Have caution when accepting your sudden fabulous inheritance. David Balfour, the protagonist of Robert Louis Stevenson's 1886 novel Kidnapped, foolishly allows himself to be hoodwinked by his sinister uncle. David ends up packed up on a brig bound for America and slavery in this terrific novel that turns out to be mostly about Jacobites.
The first several chapters feel like a pirate adventure as Stevenson admirably describes life aboard that bad brig upon which David finds himself.
Here I lay for the space of many days a close prisoner, and not only got my health again, but came to know my companions. They were a rough lot indeed, as sailors mostly are: being men rooted out of all the kindly parts of life, and condemned to toss together on the rough seas, with masters no less cruel. There were some among them that had sailed with the pirates and seen things it would be a shame even to speak of; some were men that had run from the king’s ships, and went with a halter round their necks, of which they made no secret; and all, as the saying goes, were “at a word and a blow” with their best friends. Yet I had not been many days shut up with them before I began to be ashamed of my first judgment, when I had drawn away from them at the Ferry pier, as though they had been unclean beasts. No class of man is altogether bad, but each has its own faults and virtues; and these shipmates of mine were no exception to the rule. Rough they were, sure enough; and bad, I suppose; but they had many virtues. They were kind when it occurred to them, simple even beyond the simplicity of a country lad like me, and had some glimmerings of honesty.

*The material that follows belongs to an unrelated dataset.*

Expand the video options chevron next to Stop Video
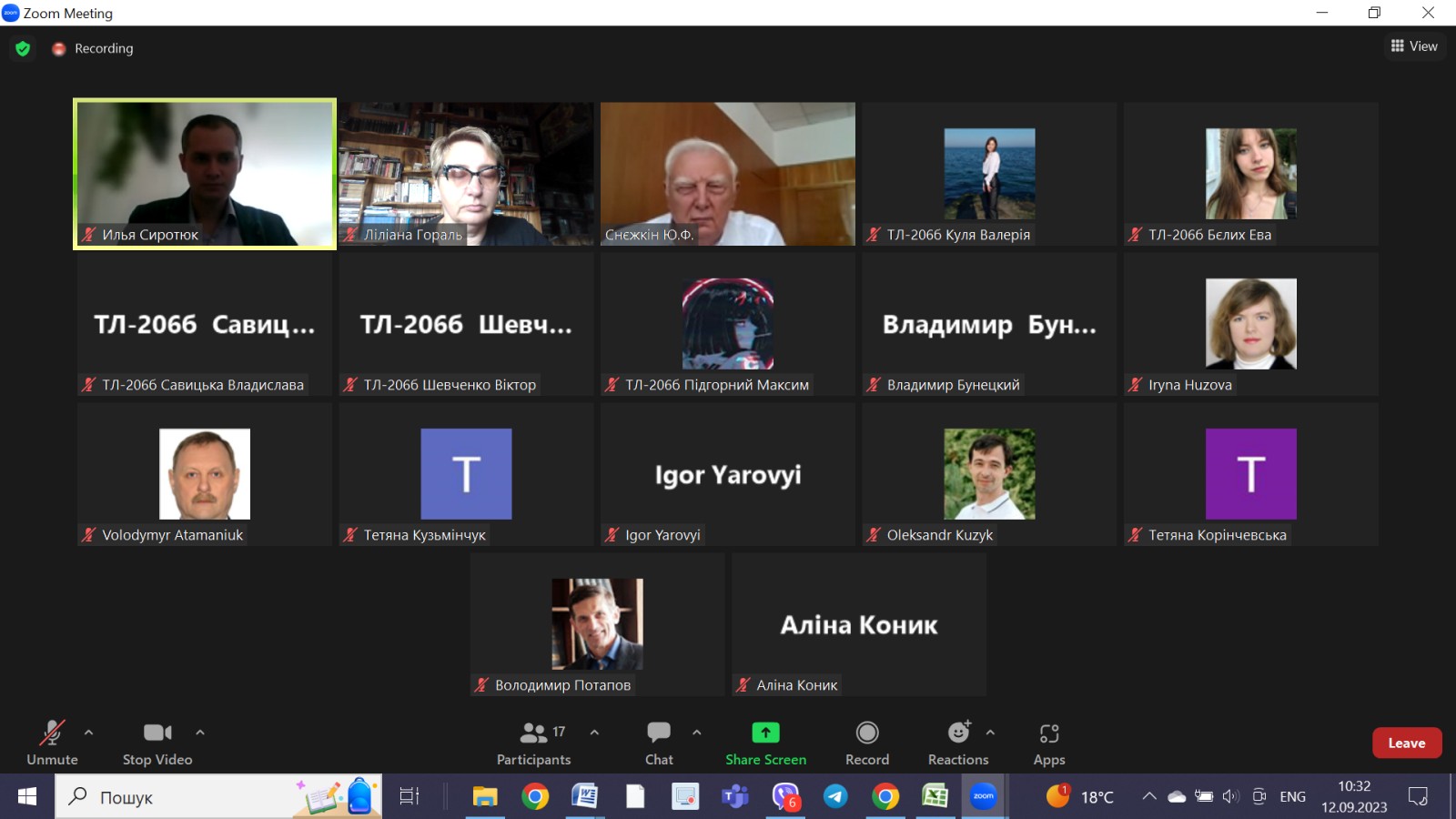point(200,731)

Then they take on another prisoner; a prominent Jacobite called Alan Breck--a real person, despite this being a work of fiction. The novel is set in the aftermath of the Jacobite rising of 1745 and the bulk of the book follows Alan and David in a desperate journey across Scotland. Along the way, they run into other prominent, real life Jacobites. This is all despite the fact that David is a Whig, which makes his tumultuous friendship with Alan all the more endearing.
We were no sooner done eating than Cluny brought out an old, thumbed, greasy pack of cards, such as you may find in a mean inn; and his eyes brightened in his face as he proposed that we should fall to playing.

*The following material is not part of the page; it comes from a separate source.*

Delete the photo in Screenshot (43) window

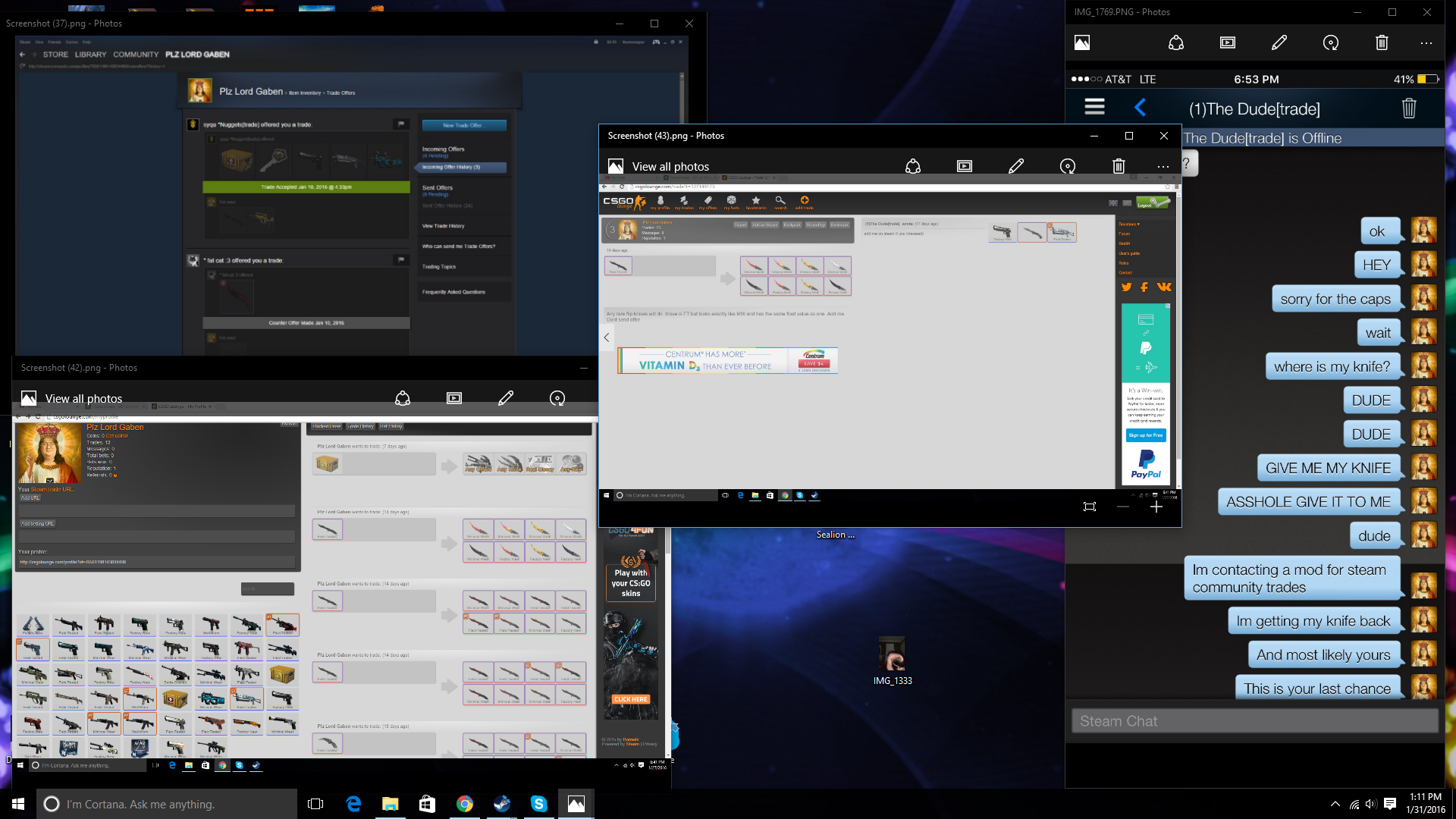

Now this was one of the things I had been brought up to eschew like disgrace; it being held by my father neither the part of a Christian nor yet of a gentleman to set his own livelihood and fish for that of others, on the cast of painted pasteboard. To be sure, I might have pleaded my fatigue, which was excuse enough; but I thought it behoved that I should bear a testimony. I must have got very red in the face, but I spoke steadily, and told them I had no call to be a judge of others, but for my own part, it was a matter in which I had no clearness.
Cluny stopped mingling the cards. “What in deil’s name is this?” says he. “What kind of Whiggish, canting talk is this, for the house of Cluny Macpherson?”
“I will put my hand in the fire for Mr. Balfour,” says Alan. “He is an honest and a mettle gentleman, and I would have ye bear in mind who says it. I bear a king’s name,” says he, cocking his hat; “and I and any that I call friend are company for the best. But the gentleman is tired, and should sleep; if he has no mind to the cartes, it will never hinder you and me. And I’m fit and willing, sir, to play ye any game that ye can name.”
Alan Breck is an attractive character but he's the least interesting of Stevenson's line of morally ambiguous men I've read so far. He doesn't have the enigmatic nature of Long John Silver or James Durie in The Master of Ballantrae. Or Doctor Jekyll. But there's enough to make Kidnapped an engaging road narrative with a satisfying conclusion.